6 Table 6.1 shows some values of \(x\) and the associated values of a function, \(y = f ( x )\).
\begin{table}[h]
\captionsetup{labelformat=empty}
\caption{Table 6.1}
| \(x\) | 1.5 | 1 | 2 |
| \(\mathrm { f } ( x )\) | 0.84089 | 1 | 1.18921 |
\end{table}
- Explain why it is not possible to use the central difference method to calculate an estimate of \(\frac { \mathrm { dy } } { \mathrm { dx } }\) when \(x = 1\).
- Use the forward difference method to calculate an estimate of \(\frac { \mathrm { dy } } { \mathrm { dx } }\) when \(x = 1\).
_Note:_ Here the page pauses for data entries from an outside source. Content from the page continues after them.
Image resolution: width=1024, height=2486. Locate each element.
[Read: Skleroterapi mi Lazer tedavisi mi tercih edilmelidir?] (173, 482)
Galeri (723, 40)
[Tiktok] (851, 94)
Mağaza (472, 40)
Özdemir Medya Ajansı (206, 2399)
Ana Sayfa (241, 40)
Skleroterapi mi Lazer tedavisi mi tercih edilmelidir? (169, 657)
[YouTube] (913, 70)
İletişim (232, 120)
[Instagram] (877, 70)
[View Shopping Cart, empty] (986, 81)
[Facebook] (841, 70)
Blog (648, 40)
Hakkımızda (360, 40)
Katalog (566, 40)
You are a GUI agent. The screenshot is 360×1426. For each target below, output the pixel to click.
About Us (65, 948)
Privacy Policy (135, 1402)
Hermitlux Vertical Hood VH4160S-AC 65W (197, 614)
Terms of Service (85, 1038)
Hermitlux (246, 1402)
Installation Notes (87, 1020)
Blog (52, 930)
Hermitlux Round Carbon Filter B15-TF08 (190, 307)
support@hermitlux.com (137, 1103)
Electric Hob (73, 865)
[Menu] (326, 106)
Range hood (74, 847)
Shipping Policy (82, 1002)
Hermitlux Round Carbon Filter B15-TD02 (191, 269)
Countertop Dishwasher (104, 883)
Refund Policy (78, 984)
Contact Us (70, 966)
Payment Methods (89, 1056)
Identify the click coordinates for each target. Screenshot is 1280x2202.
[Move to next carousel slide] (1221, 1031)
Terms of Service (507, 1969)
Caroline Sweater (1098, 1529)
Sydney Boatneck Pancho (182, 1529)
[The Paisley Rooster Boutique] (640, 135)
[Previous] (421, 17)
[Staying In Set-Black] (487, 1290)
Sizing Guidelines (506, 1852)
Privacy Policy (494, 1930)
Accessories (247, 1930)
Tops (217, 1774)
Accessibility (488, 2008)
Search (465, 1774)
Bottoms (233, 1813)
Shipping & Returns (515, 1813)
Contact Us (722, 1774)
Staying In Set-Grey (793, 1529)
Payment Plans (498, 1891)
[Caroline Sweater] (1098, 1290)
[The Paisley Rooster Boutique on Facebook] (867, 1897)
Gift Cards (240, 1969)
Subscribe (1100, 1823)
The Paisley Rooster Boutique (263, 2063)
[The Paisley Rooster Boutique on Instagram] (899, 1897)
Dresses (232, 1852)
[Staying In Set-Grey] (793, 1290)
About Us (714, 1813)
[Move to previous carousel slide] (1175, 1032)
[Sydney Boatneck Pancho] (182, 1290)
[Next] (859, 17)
A student uses the forward difference method to calculate a series of approximations to \(\frac { \mathrm { dy } } { \mathrm { dx } }\) when \(x = 2\) with different values of the step length, \(h\).
These approximations are shown in Table 6.2, together with some further analysis.
\begin{table}[h]
\captionsetup{labelformat=empty}
\caption{Table 6.2}
| \(h\) | 0.8 | 0.4 | 0.2 | 0.1 | 0.05 | 0.025 | 0.0125 | 0.00625 |
| approximation | 0.130452 | 0.138647 | 0.143381 | 0.145942 | 0.147277 | 0.147959 | 0.148304 | 0.148477 |
| difference | | 0.008195 | 0.004734 | 0.002561 | 0.001335 | 0.000682 | 0.000345 | 0.000173 |
| ratio | | | 0.577633 | 0.541099 | 0.521186 | 0.510762 | 0.505424 | 0.502723 |
- Explain what the ratios of differences tell you about the order of the method in this case.
- Comment on whether this is unusual.
- Determine the value of \(\frac { \mathrm { dy } } { \mathrm { dx } }\) when \(x = 2\) as accurately as possible. You must justify the precision quoted.